If you're new to working on linen, even if you've worked on other evenweaves, such as congress cloth, there are some tricks and tips that will make learning to stitch on this fabric easier.

When you look at the linen, you will see that the threads are not all the same size. Moreover, if you follow a thread across the fabric, you will see that a single thread changes size! The threads are "fat" and "thin," and sometimes there are "lumps" (called "slubs"). Yes, as you have deduced, your cross stitches will vary in size, but only minutely. "This is part of the charm of linen," says my mom.

Another you'll see when you look at the linen is that there is a lot of "air" in the weave. This means the weave is delicate. Actually, the linen threads that make up the fabric are -very- strong; it's just the weave that looks weak. The linen threads do move around in the weave, too.

The way to combat the "mobile" threads that make up the linen: start southwest of a vertical thread. If your first cross stitch leg goes like this - - / - - that is, from SW to NE, the leg will be going over that intersection with the vertical thread on top.

Take a moment and look at the cloth. Use magnification, if necessary. Look at two adjacent thread intersections. Do you see that one of them has a horizontal thread on top and the other has the vertical thread on top? You want to send your needle up in the hole to the bottom and left of ("SW of") the intersection where the vertical thread of the linen is on top.

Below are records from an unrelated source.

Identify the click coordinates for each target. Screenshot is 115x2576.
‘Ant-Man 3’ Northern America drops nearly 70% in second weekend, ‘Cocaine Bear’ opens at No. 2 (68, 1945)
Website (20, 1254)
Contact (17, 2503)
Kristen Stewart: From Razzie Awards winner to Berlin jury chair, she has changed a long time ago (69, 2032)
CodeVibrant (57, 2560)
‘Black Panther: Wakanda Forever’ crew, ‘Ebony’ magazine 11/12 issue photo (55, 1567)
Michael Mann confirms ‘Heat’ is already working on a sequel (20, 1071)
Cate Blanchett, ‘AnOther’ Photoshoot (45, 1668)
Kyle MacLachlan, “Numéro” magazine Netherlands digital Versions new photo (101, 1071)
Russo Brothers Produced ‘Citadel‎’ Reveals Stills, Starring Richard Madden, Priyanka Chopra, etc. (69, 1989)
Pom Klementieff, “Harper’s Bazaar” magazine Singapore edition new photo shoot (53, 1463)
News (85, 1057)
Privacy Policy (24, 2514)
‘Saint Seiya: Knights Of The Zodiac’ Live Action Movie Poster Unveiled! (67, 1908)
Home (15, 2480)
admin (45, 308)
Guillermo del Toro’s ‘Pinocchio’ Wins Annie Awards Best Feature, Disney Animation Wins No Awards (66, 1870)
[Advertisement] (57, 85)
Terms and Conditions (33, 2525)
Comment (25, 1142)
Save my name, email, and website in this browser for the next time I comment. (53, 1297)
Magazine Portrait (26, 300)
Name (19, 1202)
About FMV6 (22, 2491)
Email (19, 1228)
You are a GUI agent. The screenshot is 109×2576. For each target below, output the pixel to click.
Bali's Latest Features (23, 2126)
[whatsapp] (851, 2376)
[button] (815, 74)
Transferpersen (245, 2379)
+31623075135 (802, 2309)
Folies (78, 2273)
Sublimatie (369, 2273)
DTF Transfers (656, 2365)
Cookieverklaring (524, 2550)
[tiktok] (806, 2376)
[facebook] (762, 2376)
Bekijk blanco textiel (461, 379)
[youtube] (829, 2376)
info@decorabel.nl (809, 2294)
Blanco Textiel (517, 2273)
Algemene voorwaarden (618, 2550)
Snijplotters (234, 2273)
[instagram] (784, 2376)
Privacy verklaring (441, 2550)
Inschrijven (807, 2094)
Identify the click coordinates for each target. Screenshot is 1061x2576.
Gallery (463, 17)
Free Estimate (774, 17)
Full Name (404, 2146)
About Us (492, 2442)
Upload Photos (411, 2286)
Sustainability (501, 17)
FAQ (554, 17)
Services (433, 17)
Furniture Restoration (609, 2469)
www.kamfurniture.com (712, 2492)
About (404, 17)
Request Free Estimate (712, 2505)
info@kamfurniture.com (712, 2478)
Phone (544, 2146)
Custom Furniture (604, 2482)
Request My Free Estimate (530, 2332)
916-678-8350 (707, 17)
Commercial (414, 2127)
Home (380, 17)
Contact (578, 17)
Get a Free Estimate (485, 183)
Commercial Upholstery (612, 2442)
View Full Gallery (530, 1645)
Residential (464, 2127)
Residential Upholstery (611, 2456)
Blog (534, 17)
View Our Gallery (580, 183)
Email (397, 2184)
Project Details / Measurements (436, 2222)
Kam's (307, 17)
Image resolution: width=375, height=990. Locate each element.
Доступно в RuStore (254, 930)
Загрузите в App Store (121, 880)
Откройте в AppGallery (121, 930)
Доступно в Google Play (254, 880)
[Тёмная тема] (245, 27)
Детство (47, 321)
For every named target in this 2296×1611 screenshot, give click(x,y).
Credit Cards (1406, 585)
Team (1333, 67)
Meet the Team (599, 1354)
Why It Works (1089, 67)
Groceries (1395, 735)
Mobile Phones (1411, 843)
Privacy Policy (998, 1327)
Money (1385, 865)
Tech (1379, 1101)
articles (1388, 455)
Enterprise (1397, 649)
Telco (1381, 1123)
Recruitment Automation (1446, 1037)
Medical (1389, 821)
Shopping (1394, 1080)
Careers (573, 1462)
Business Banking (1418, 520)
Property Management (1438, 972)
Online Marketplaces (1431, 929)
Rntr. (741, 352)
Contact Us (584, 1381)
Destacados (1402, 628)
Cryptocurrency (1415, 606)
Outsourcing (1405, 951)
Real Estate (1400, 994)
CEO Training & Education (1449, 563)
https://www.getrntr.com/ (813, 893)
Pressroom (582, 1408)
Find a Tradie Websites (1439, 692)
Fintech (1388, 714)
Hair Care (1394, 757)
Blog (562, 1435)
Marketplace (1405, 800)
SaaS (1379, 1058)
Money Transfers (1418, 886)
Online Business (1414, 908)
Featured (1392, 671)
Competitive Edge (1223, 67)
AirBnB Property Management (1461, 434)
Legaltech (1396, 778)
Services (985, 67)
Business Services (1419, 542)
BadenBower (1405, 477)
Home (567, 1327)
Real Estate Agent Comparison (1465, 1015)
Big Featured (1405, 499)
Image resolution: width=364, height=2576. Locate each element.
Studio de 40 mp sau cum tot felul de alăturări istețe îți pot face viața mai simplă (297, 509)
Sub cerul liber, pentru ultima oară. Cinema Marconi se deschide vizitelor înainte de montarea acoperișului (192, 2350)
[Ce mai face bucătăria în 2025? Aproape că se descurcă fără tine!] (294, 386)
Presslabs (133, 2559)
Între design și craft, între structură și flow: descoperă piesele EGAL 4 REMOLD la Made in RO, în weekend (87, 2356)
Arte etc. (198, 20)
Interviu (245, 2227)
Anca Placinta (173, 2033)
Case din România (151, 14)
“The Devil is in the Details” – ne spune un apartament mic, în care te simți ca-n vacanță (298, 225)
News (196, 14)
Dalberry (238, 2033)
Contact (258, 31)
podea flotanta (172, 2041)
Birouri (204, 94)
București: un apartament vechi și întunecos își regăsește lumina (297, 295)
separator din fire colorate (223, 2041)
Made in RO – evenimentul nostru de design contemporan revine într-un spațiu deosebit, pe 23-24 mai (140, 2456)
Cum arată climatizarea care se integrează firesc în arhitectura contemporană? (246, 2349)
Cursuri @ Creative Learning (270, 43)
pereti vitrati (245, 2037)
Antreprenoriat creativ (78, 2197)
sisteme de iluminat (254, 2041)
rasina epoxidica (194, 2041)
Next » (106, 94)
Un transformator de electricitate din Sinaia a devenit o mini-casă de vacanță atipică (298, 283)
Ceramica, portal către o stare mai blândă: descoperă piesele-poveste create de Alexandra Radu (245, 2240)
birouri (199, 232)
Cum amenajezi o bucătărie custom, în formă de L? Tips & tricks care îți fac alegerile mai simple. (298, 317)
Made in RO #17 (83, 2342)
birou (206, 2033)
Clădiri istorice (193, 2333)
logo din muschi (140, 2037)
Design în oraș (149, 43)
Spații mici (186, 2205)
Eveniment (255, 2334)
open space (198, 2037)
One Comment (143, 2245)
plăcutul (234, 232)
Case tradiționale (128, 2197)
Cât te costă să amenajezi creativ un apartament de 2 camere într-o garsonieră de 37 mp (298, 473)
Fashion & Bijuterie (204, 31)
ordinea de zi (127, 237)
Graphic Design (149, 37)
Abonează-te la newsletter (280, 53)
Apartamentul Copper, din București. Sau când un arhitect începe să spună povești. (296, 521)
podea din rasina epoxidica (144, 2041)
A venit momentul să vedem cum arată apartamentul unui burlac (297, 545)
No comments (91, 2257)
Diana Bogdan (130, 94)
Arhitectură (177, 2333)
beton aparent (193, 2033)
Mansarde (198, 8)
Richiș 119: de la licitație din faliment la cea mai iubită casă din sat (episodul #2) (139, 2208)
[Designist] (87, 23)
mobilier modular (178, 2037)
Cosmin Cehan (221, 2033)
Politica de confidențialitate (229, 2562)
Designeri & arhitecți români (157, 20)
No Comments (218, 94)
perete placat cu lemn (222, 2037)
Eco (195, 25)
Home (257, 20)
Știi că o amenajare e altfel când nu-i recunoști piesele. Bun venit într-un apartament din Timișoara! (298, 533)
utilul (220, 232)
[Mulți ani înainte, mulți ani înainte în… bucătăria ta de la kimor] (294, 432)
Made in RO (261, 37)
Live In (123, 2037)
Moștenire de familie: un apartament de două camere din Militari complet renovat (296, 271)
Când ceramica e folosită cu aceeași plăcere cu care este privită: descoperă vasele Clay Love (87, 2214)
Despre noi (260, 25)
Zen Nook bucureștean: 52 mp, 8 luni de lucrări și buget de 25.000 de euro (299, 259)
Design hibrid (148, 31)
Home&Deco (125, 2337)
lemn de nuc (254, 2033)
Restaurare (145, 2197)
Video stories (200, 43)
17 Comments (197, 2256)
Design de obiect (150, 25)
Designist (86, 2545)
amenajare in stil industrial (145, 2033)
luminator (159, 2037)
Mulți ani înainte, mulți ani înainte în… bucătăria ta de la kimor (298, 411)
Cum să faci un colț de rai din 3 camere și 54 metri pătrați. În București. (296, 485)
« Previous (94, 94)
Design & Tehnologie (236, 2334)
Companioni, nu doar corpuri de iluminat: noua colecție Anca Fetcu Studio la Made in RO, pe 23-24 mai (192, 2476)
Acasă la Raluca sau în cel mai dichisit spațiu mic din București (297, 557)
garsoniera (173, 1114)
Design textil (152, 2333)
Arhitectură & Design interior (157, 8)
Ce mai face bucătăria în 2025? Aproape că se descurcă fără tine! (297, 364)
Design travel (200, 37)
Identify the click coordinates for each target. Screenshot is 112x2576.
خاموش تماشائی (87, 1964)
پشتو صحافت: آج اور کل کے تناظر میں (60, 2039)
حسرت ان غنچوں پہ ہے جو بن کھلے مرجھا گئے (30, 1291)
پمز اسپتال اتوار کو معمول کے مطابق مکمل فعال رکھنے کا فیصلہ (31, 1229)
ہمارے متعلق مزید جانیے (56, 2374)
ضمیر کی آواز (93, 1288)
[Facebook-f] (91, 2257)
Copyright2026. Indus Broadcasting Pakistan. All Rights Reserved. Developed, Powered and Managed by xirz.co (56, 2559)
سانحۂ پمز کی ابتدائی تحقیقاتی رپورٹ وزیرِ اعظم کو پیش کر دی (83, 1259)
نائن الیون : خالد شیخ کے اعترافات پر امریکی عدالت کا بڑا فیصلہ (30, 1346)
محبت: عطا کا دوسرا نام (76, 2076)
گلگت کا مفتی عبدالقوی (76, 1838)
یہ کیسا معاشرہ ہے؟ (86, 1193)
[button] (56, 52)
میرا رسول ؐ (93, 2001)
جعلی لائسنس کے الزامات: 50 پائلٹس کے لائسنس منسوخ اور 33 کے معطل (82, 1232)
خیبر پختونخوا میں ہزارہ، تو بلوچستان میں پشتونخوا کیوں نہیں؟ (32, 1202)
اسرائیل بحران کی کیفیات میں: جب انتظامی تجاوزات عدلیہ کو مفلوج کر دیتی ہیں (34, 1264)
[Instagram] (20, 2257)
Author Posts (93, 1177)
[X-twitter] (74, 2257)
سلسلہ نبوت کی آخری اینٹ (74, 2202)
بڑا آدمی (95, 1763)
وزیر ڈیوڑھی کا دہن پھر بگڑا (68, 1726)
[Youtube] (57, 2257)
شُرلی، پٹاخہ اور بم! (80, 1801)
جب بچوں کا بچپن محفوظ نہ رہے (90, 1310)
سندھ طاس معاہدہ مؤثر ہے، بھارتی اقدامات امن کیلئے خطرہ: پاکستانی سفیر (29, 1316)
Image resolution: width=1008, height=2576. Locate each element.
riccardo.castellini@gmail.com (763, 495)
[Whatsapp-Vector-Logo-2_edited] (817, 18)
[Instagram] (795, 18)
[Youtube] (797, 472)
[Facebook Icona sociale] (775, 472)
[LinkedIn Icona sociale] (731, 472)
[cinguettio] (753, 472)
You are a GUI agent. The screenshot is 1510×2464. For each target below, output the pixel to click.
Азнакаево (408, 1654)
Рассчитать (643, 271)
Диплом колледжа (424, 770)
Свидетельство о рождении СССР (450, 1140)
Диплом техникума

When the first leg of the cross stitch is made over the vertical intersection, this helps stabilize the intersection.

There's another reason to start SW of a vertical thread.

Perhaps you have had the experience of having a cross stitch leg "disappear" under an intersection? Disappear to the point where you wonder whether you forgot to stitch that leg yet?

What probably has happened is that the thread has slipped down under that horizontal thread which was on top of the intersection. Think of that horizontal thread as a pocket on a jacket. Your diagonal thread slipped down into it.

If you think of the vertical thread as a tree, then your diagonal doesn't have anything to slip down into at all. There's no pocket on a tree!

This is what you want to simulate when you stitch on linen. Start with the "tree" on the top of the intersection so you don't form a "pocket."

Supposedly this "SW hole" is larger than the others, but I've never been able to see that this is so.

I do know, though, that starting SW of a vertical thread will keep your stitch from disappearing and will stabilize the intersection, so I do it!